*** Opening of Given data ***
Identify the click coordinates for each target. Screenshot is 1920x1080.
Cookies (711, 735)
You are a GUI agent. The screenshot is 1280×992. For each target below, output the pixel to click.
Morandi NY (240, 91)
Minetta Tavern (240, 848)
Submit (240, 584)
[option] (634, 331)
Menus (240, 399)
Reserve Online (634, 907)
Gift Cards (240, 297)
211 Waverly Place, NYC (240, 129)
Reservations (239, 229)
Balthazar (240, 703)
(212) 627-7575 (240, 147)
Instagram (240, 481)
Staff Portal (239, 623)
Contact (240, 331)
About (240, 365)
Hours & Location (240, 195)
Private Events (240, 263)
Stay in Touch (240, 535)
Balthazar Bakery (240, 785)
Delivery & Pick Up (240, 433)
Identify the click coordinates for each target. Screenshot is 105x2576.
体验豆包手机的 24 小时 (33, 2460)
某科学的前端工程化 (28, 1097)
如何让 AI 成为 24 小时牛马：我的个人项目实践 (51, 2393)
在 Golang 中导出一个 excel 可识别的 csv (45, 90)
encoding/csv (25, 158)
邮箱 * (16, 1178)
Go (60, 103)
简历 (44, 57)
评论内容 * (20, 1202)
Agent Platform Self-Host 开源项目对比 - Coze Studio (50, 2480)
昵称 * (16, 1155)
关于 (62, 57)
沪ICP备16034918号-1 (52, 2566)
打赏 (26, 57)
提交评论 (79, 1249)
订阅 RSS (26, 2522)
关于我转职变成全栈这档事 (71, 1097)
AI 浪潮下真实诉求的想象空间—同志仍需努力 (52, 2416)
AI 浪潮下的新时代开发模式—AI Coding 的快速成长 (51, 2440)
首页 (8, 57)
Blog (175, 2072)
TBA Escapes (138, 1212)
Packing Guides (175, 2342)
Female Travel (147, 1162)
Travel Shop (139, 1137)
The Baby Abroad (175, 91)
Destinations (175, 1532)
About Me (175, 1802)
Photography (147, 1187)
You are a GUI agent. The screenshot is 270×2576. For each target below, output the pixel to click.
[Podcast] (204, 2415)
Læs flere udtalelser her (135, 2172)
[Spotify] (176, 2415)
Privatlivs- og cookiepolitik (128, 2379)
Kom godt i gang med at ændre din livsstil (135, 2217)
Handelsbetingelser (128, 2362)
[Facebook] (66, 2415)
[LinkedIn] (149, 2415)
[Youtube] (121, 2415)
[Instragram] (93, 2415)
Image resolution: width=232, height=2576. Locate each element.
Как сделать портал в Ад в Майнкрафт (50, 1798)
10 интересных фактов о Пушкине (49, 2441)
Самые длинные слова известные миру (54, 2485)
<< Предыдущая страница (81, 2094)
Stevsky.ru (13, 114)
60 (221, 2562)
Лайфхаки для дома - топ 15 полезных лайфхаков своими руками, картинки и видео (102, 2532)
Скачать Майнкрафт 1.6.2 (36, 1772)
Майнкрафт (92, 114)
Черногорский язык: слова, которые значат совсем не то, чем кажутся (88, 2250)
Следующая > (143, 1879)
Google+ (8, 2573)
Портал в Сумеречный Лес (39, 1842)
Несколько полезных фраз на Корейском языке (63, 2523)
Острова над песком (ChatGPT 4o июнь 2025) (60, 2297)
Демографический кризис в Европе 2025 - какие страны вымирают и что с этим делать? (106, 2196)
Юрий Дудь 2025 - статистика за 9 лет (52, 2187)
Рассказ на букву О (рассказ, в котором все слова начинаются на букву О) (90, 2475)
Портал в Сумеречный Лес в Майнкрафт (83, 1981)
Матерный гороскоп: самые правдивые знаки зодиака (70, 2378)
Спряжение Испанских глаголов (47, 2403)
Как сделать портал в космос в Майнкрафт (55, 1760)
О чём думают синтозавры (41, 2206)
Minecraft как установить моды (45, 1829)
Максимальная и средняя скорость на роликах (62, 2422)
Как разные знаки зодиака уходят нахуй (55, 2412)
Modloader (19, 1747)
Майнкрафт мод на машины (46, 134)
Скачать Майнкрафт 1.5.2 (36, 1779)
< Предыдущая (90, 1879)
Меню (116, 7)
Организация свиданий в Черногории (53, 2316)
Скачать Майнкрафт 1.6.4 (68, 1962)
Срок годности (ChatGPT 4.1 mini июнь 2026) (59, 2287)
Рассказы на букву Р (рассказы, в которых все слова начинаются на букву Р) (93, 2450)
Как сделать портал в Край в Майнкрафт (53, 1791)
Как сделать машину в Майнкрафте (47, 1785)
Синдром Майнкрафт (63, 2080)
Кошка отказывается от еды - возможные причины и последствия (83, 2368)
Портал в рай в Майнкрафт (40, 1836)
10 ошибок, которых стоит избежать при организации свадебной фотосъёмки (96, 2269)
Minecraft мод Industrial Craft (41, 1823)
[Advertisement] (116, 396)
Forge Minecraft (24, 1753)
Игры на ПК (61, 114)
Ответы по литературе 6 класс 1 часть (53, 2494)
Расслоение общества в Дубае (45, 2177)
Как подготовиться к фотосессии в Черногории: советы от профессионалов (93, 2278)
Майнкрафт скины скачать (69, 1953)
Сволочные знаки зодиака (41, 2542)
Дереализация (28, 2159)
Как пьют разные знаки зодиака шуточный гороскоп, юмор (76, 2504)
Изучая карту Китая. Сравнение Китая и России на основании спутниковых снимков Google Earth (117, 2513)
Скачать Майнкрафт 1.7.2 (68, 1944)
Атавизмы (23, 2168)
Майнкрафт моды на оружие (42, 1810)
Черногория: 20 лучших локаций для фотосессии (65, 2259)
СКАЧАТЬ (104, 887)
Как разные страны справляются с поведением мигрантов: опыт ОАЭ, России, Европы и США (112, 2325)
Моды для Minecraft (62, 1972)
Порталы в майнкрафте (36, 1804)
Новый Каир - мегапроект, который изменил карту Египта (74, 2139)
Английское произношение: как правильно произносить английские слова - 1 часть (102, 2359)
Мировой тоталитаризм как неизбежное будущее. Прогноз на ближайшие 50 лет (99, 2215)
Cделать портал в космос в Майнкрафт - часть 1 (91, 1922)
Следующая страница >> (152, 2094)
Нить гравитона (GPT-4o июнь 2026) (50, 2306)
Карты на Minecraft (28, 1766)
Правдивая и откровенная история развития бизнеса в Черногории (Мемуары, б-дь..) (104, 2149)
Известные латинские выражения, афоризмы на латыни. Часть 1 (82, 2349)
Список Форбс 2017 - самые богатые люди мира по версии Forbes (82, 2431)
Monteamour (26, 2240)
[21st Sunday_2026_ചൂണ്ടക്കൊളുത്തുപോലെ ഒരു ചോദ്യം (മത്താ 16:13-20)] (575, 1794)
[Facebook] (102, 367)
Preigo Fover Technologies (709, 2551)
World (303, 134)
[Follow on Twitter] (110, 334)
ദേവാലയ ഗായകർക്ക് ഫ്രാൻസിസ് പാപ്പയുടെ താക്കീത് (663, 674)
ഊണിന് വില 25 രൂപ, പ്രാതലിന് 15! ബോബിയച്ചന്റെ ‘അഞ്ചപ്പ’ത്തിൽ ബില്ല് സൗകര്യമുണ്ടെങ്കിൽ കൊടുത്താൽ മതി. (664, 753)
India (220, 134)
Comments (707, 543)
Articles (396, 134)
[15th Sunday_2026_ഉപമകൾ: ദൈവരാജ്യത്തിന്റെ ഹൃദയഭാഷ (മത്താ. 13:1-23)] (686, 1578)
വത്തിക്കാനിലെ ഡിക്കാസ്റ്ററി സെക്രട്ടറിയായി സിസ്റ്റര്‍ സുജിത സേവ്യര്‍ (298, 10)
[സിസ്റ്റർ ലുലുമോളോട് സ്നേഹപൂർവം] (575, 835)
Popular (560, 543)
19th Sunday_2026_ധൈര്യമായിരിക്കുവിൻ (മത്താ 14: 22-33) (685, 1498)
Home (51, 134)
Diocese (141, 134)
*** Close of Given data ***
Exercise instructions -> An exact copy of the listing above is what this exercise asks for.

Solved problem ->
Identify the click coordinates for each target. Screenshot is 1920x1080.
Cookies (711, 735)
You are a GUI agent. The screenshot is 1280×992. For each target below, output the pixel to click.
Morandi NY (240, 91)
Minetta Tavern (240, 848)
Submit (240, 584)
[option] (634, 331)
Menus (240, 399)
Reserve Online (634, 907)
Gift Cards (240, 297)
211 Waverly Place, NYC (240, 129)
Reservations (239, 229)
Balthazar (240, 703)
(212) 627-7575 (240, 147)
Instagram (240, 481)
Staff Portal (239, 623)
Contact (240, 331)
About (240, 365)
Hours & Location (240, 195)
Private Events (240, 263)
Stay in Touch (240, 535)
Balthazar Bakery (240, 785)
Delivery & Pick Up (240, 433)
Identify the click coordinates for each target. Screenshot is 105x2576.
体验豆包手机的 24 小时 (33, 2460)
某科学的前端工程化 (28, 1097)
如何让 AI 成为 24 小时牛马：我的个人项目实践 (51, 2393)
在 Golang 中导出一个 excel 可识别的 csv (45, 90)
encoding/csv (25, 158)
邮箱 * (16, 1178)
Go (60, 103)
简历 (44, 57)
评论内容 * (20, 1202)
Agent Platform Self-Host 开源项目对比 - Coze Studio (50, 2480)
昵称 * (16, 1155)
关于 (62, 57)
沪ICP备16034918号-1 (52, 2566)
打赏 (26, 57)
提交评论 (79, 1249)
订阅 RSS (26, 2522)
关于我转职变成全栈这档事 (71, 1097)
AI 浪潮下真实诉求的想象空间—同志仍需努力 (52, 2416)
AI 浪潮下的新时代开发模式—AI Coding 的快速成长 (51, 2440)
首页 (8, 57)
Blog (175, 2072)
TBA Escapes (138, 1212)
Packing Guides (175, 2342)
Female Travel (147, 1162)
Travel Shop (139, 1137)
The Baby Abroad (175, 91)
Destinations (175, 1532)
About Me (175, 1802)
Photography (147, 1187)
You are a GUI agent. The screenshot is 270×2576. For each target below, output the pixel to click.
[Podcast] (204, 2415)
Læs flere udtalelser her (135, 2172)
[Spotify] (176, 2415)
Privatlivs- og cookiepolitik (128, 2379)
Kom godt i gang med at ændre din livsstil (135, 2217)
Handelsbetingelser (128, 2362)
[Facebook] (66, 2415)
[LinkedIn] (149, 2415)
[Youtube] (121, 2415)
[Instragram] (93, 2415)
Image resolution: width=232, height=2576. Locate each element.
Как сделать портал в Ад в Майнкрафт (50, 1798)
10 интересных фактов о Пушкине (49, 2441)
Самые длинные слова известные миру (54, 2485)
<< Предыдущая страница (81, 2094)
Stevsky.ru (13, 114)
60 (221, 2562)
Лайфхаки для дома - топ 15 полезных лайфхаков своими руками, картинки и видео (102, 2532)
Скачать Майнкрафт 1.6.2 (36, 1772)
Майнкрафт (92, 114)
Черногорский язык: слова, которые значат совсем не то, чем кажутся (88, 2250)
Следующая > (143, 1879)
Google+ (8, 2573)
Портал в Сумеречный Лес (39, 1842)
Несколько полезных фраз на Корейском языке (63, 2523)
Острова над песком (ChatGPT 4o июнь 2025) (60, 2297)
Демографический кризис в Европе 2025 - какие страны вымирают и что с этим делать? (106, 2196)
Юрий Дудь 2025 - статистика за 9 лет (52, 2187)
Рассказ на букву О (рассказ, в котором все слова начинаются на букву О) (90, 2475)
Портал в Сумеречный Лес в Майнкрафт (83, 1981)
Матерный гороскоп: самые правдивые знаки зодиака (70, 2378)
Спряжение Испанских глаголов (47, 2403)
Как сделать портал в космос в Майнкрафт (55, 1760)
О чём думают синтозавры (41, 2206)
Minecraft как установить моды (45, 1829)
Максимальная и средняя скорость на роликах (62, 2422)
Как разные знаки зодиака уходят нахуй (55, 2412)
Modloader (19, 1747)
Майнкрафт мод на машины (46, 134)
Скачать Майнкрафт 1.5.2 (36, 1779)
< Предыдущая (90, 1879)
Меню (116, 7)
Организация свиданий в Черногории (53, 2316)
Скачать Майнкрафт 1.6.4 (68, 1962)
Срок годности (ChatGPT 4.1 mini июнь 2026) (59, 2287)
Рассказы на букву Р (рассказы, в которых все слова начинаются на букву Р) (93, 2450)
Как сделать портал в Край в Майнкрафт (53, 1791)
Как сделать машину в Майнкрафте (47, 1785)
Синдром Майнкрафт (63, 2080)
Кошка отказывается от еды - возможные причины и последствия (83, 2368)
Портал в рай в Майнкрафт (40, 1836)
10 ошибок, которых стоит избежать при организации свадебной фотосъёмки (96, 2269)
Minecraft мод Industrial Craft (41, 1823)
[Advertisement] (116, 396)
Forge Minecraft (24, 1753)
Игры на ПК (61, 114)
Ответы по литературе 6 класс 1 часть (53, 2494)
Расслоение общества в Дубае (45, 2177)
Как подготовиться к фотосессии в Черногории: советы от профессионалов (93, 2278)
Майнкрафт скины скачать (69, 1953)
Сволочные знаки зодиака (41, 2542)
Дереализация (28, 2159)
Как пьют разные знаки зодиака шуточный гороскоп, юмор (76, 2504)
Изучая карту Китая. Сравнение Китая и России на основании спутниковых снимков Google Earth (117, 2513)
Скачать Майнкрафт 1.7.2 (68, 1944)
Атавизмы (23, 2168)
Майнкрафт моды на оружие (42, 1810)
Черногория: 20 лучших локаций для фотосессии (65, 2259)
СКАЧАТЬ (104, 887)
Как разные страны справляются с поведением мигрантов: опыт ОАЭ, России, Европы и США (112, 2325)
Моды для Minecraft (62, 1972)
Порталы в майнкрафте (36, 1804)
Новый Каир - мегапроект, который изменил карту Египта (74, 2139)
Английское произношение: как правильно произносить английские слова - 1 часть (102, 2359)
Мировой тоталитаризм как неизбежное будущее. Прогноз на ближайшие 50 лет (99, 2215)
Cделать портал в космос в Майнкрафт - часть 1 (91, 1922)
Следующая страница >> (152, 2094)
Нить гравитона (GPT-4o июнь 2026) (50, 2306)
Карты на Minecraft (28, 1766)
Правдивая и откровенная история развития бизнеса в Черногории (Мемуары, б-дь..) (104, 2149)
Известные латинские выражения, афоризмы на латыни. Часть 1 (82, 2349)
Список Форбс 2017 - самые богатые люди мира по версии Forbes (82, 2431)
Monteamour (26, 2240)
[21st Sunday_2026_ചൂണ്ടക്കൊളുത്തുപോലെ ഒരു ചോദ്യം (മത്താ 16:13-20)] (575, 1794)
[Facebook] (102, 367)
Preigo Fover Technologies (709, 2551)
World (303, 134)
[Follow on Twitter] (110, 334)
ദേവാലയ ഗായകർക്ക് ഫ്രാൻസിസ് പാപ്പയുടെ താക്കീത് (663, 674)
ഊണിന് വില 25 രൂപ, പ്രാതലിന് 15! ബോബിയച്ചന്റെ ‘അഞ്ചപ്പ’ത്തിൽ ബില്ല് സൗകര്യമുണ്ടെങ്കിൽ കൊടുത്താൽ മതി. (664, 753)
India (220, 134)
Comments (707, 543)
Articles (396, 134)
[15th Sunday_2026_ഉപമകൾ: ദൈവരാജ്യത്തിന്റെ ഹൃദയഭാഷ (മത്താ. 13:1-23)] (686, 1578)
വത്തിക്കാനിലെ ഡിക്കാസ്റ്ററി സെക്രട്ടറിയായി സിസ്റ്റര്‍ സുജിത സേവ്യര്‍ (298, 10)
[സിസ്റ്റർ ലുലുമോളോട് സ്നേഹപൂർവം] (575, 835)
Popular (560, 543)
19th Sunday_2026_ധൈര്യമായിരിക്കുവിൻ (മത്താ 14: 22-33) (685, 1498)
Home (51, 134)
Diocese (141, 134)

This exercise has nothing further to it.